[Items from a data source]
--------------------

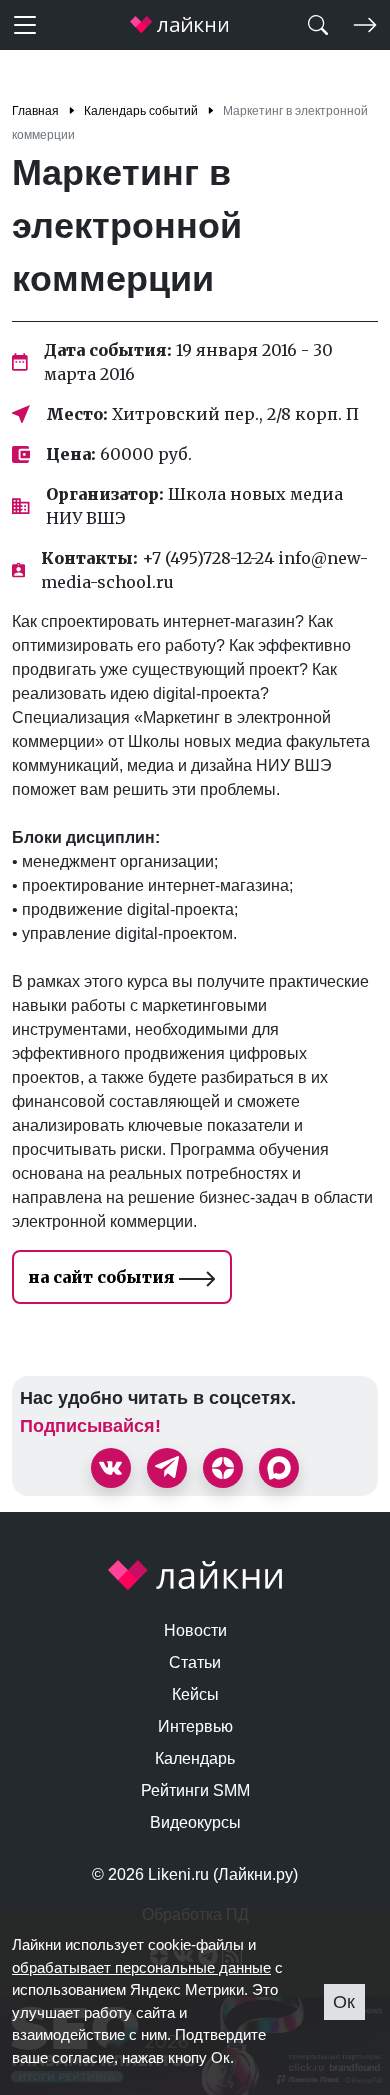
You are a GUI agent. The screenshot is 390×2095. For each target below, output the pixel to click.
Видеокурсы (195, 1822)
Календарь (195, 1758)
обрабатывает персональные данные (141, 1967)
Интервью (195, 1726)
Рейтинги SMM (195, 1790)
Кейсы (195, 1694)
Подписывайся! (90, 1426)
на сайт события (103, 1277)
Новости (195, 1630)
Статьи (195, 1662)
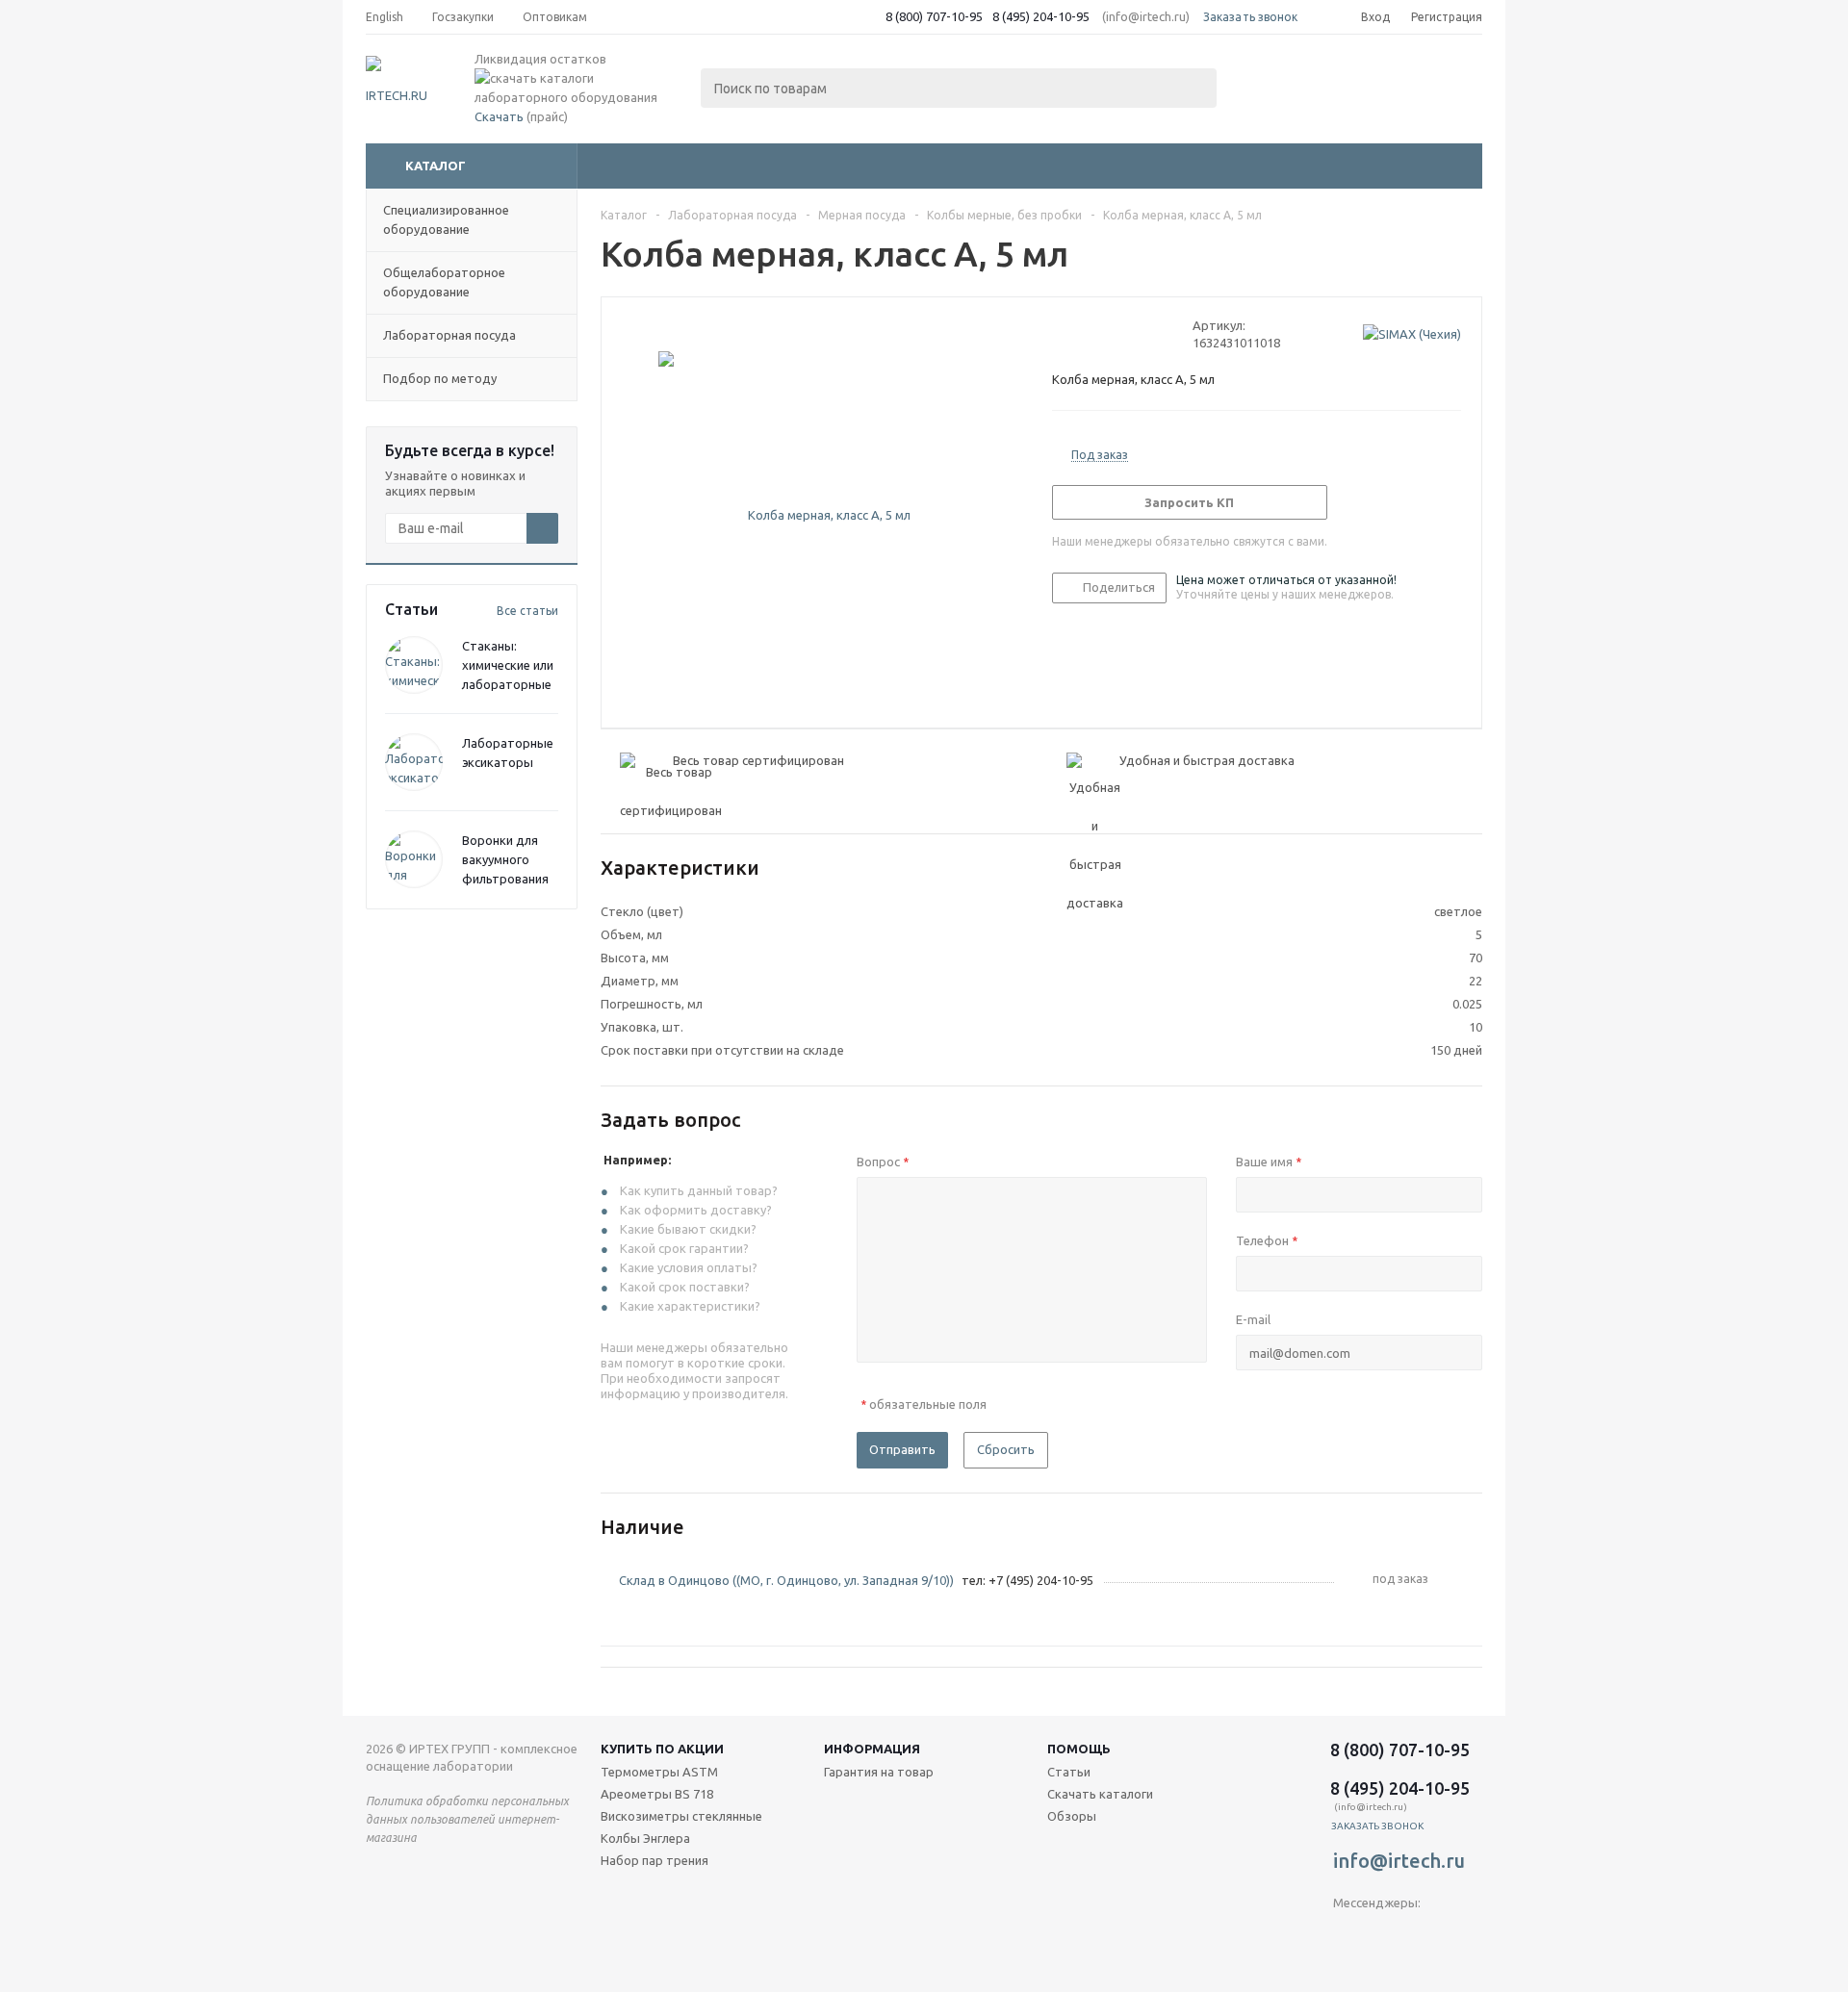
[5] (1134, 334)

--------------------

> _Work instructions_: Your task is to retype, exactly and only, the lines from the line holding "Интервью (195, 1726)" through the final line of the data above, with both ends kept. Drop the pictures.

> _Response to the task_:
Интервью (195, 1726)
Рейтинги SMM (195, 1790)
Кейсы (195, 1694)
Подписывайся! (90, 1426)
на сайт события (103, 1277)
Новости (195, 1630)
Статьи (195, 1662)
[5] (1134, 334)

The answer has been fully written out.